Supplied text
The 200 yellow-clad security guards who staffed the Route 91 Harvest festival played a large role in responding to the massacre — and many are returning to work security this weekend.

Christensen put on her uniform Friday to work a UFC weigh-in, her first event since the shooting. She took a backroom role where she wouldn’t have to interact with the public.

“Even just going, even just getting dressed, was hard,” she said. “It was really tough.”

Las Vegas is home to a large workforce of security guards because it hosts so many events: concerts, title fights, conventions and even a lantern festival that survivors of the shooting are staffing this weekend.

Jay Purves, the vice president of CSC’s Las Vegas branch, said private security guards — “the yellow shirts,” as he calls them — are not always taken seriously because they aren’t law enforcement.

“We’re the ones often in the background, in the shadows, but we were actually the ones right there in the thick of it all,” he said.

The staff was already unsettled before the shooting because a drunken attendee had punched one of their guards in the face Saturday, putting the guard in the hospital.

Supervisor Cheryl Metzler was working Sunday in a command center that resembles a shipping container, watching the concert on seven large surveillance monitors, when someone called to ask if there were supposed to be pyrotechnics at the show.

As people began to flee, the guards fanned out across the venue, coaxing shell-shocked concertgoers too frightened to move to head to a safer spot.

Early in the chaos, Purves got a call on his radio: “Erick’s been hit,” referring to 21-year-old employee Erick Silva.

Silva, assigned to the front of the stage, was shot in the head while helping people climb over a barricade.

Purves started running to him. On the way, he got another call on the radio. A second guard, Jeff Bachman, was shot in the leg.

As the gunfire continued, Purves and the other guards flipped over a bike rack and used it as a gurney for Silva, who was gasping for air. They carried him out to emergency responders before running back in to continue the evacuation of 22,000 people. Silva died Tuesday.

“It was complete carnage and chaos,” Purves said.

Metzler and others were trapped inside the command post, watching the surveillance screens in horror as more shots rang out, including one that injured a third guard.

“What I had seen on those TVs — no one should ever see in their life. But I wish everybody could have seen what I’d seen with our people,” she said. “Our people, they didn’t run.”

Saved entries:
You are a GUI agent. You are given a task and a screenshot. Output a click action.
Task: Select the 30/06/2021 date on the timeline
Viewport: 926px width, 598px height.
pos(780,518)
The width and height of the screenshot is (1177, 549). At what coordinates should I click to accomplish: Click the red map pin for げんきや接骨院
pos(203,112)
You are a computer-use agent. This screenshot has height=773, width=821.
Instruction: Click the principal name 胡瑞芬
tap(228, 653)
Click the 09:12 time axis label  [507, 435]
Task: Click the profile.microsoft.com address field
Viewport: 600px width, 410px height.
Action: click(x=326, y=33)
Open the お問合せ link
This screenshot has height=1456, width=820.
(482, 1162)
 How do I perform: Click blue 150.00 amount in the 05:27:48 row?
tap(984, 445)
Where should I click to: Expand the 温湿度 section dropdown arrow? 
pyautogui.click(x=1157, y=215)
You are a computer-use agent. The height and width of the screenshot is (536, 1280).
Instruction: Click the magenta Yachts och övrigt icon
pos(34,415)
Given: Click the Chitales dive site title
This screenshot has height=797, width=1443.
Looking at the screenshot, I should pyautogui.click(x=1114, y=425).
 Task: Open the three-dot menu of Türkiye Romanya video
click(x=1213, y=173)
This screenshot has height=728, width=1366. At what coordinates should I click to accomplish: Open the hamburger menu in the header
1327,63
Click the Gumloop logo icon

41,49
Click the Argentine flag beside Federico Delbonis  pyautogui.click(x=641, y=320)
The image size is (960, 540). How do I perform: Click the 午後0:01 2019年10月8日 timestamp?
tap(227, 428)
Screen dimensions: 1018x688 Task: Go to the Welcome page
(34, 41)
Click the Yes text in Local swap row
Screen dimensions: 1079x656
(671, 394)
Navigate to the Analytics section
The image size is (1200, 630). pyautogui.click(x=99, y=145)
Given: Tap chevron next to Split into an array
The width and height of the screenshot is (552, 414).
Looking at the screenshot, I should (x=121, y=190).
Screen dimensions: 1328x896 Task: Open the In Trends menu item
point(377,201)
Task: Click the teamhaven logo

What to do
A: Translate this sentence from the article on the festival security guards into Spanish: "Silva, assigned to the front of the stage, was shot in the head while helping people climb over a barricade."
B: In the article on the festival security guards, recast the paragraph beginning "As the gunfire continued" as a bulleted list that keeps its main facts.
C: Carry on the article on the festival security guards from its last paragraph, writing the next few paragraphs.

Results of the exercise
A: Silva, asignado a la parte delantera del escenario, recibió un disparo en la cabeza mientras ayudaba a la gente a trepar una barricada.

B:
- Purves and other guards flipped over a bike rack to use as a gurney for Silva, who was gasping for air.
- They carried him out to emergency responders.
- They then ran back in to continue evacuating 22,000 people.
- Silva died Tuesday.

C:
As Christensen helped pull people to exits and stopped traffic to allow people to flee, she thought of her two sons, who were also working as guards at the event.

She heard calls coming in on her radio: “Multiple bodies down, stage left. Multiple bodies down, stage right. Multiple bodies down in the field.”

Her voice broke as she recounted the moment her 20-year-old son, Ryan, ran up and hugged her.

“I was just so relieved that at least one of my children had survived this,” she said.

She was later reunited with her other son, who also escaped the gunfire.

Purves credits police, firefighters and other first responders with helping save lives Sunday. But the private security guards, “they’re the forgotten ones,” he said.

“These are working men and women who make 10, 11, 12 bucks an hour, who are in the thick of everything and have to deal with intoxication, evictions, fake tickets, complaints that the beer is too hot and the hot dogs too cold,” Purves said. “The yellow shirts are the ones people go to for help.”

Law enforcement officials hailed Jesus Campos, an unarmed security guard at the Mandalay Bay hotel casino, as an “absolute hero” for alerting officers to the gunman’s location despite having been shot in the leg.

The company is offering counseling to its employees and helping Silva’s family with his funeral. Some guards are taking a break to deal with the trauma.

But others, like Metzler, wanted to be back on the job. She considers her co-workers family.

“I want to be with my people to talk about it. If I’m just sitting home, I’m watching the TV and I don’t turn it off,” she said. “So this is the best therapy and the biggest reason I wanted to come back.”